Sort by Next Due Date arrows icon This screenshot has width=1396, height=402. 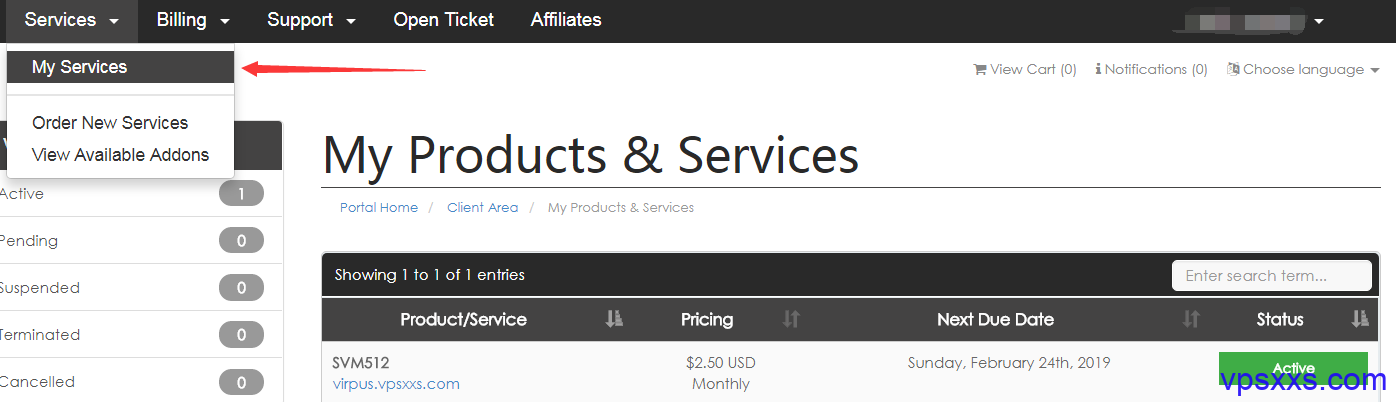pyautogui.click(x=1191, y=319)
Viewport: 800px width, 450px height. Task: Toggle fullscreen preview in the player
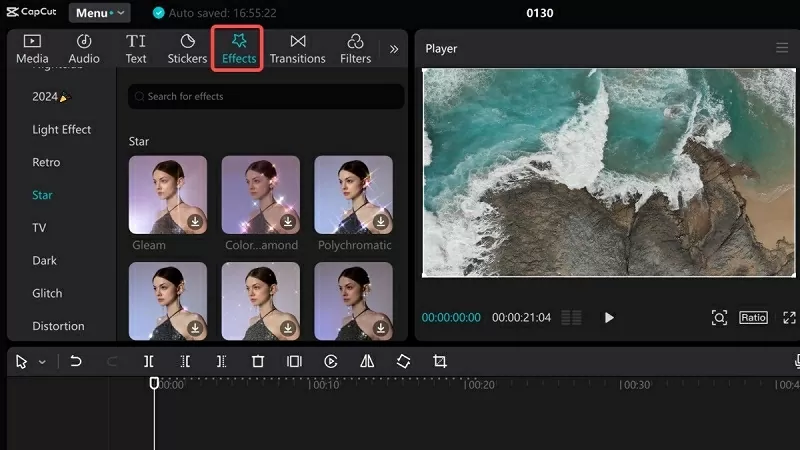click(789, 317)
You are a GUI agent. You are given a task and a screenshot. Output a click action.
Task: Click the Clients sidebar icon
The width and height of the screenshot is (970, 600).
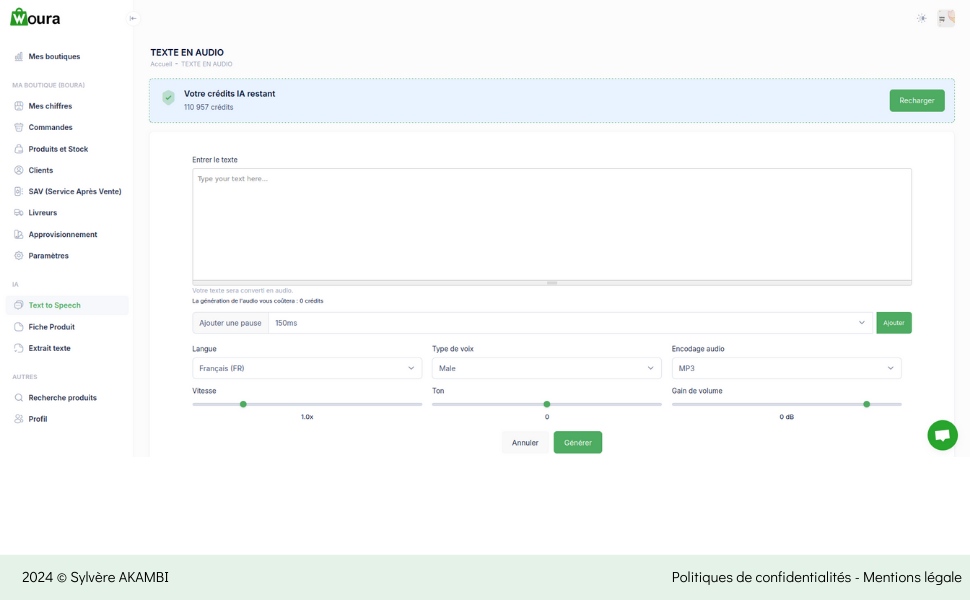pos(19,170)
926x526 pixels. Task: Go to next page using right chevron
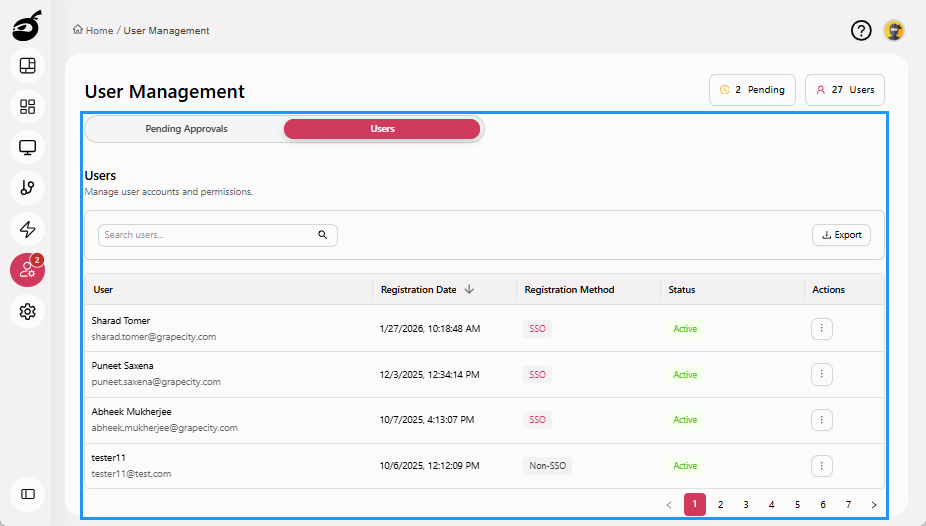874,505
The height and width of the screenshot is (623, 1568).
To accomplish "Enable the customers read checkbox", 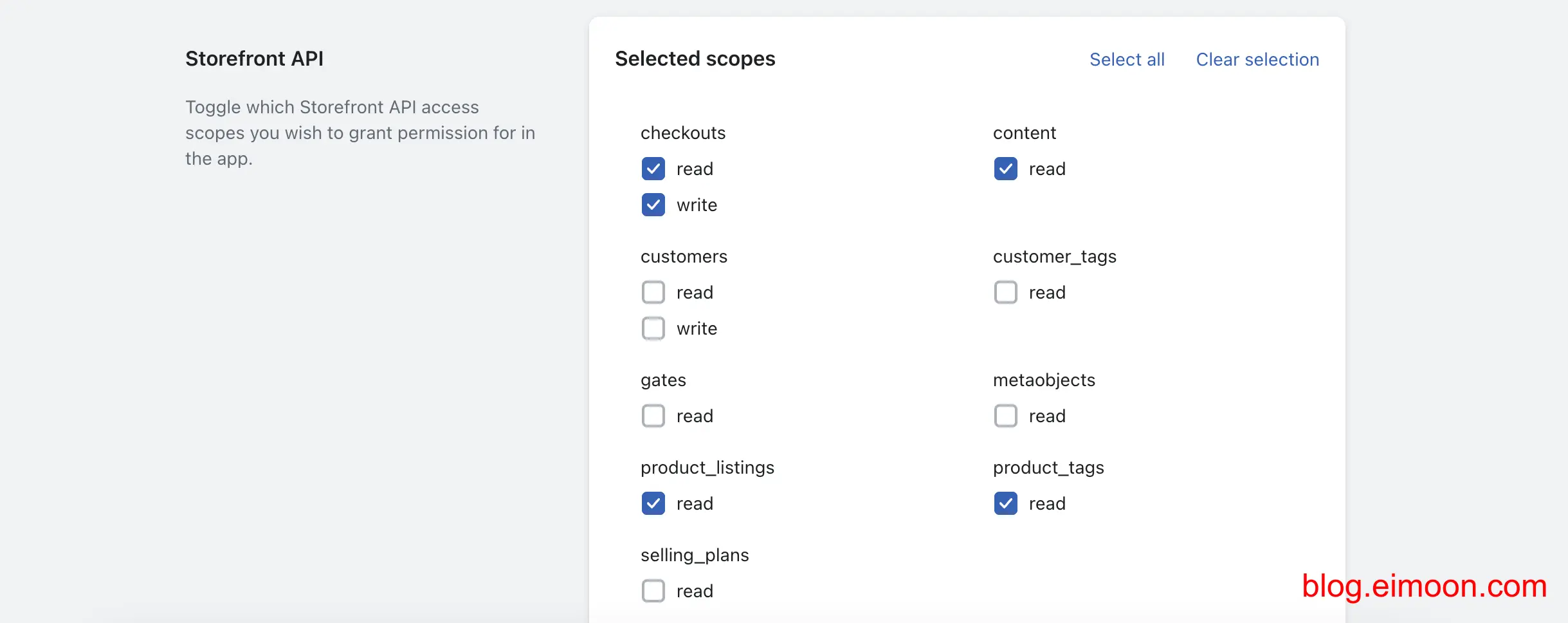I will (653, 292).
****************************************
### INSTRUCTIONS FOR THE TASK:
Could you transcribe exactly the entries above, but only the lines from the one with "Viewport: 800px width, 450px" through the one with "The height and", and without pictures?

### OUTPUT OF THE EXERCISE:
Viewport: 800px width, 450px height. Task: Toggle fullscreen preview in the player
click(789, 317)
You are a GUI agent. You are given a task and a screenshot. Output a click action.
Task: Click the Clients sidebar icon
The width and height of the screenshot is (970, 600).
pos(19,170)
926x526 pixels. Task: Go to next page using right chevron
874,505
The height and width of the screenshot is (623, 1568).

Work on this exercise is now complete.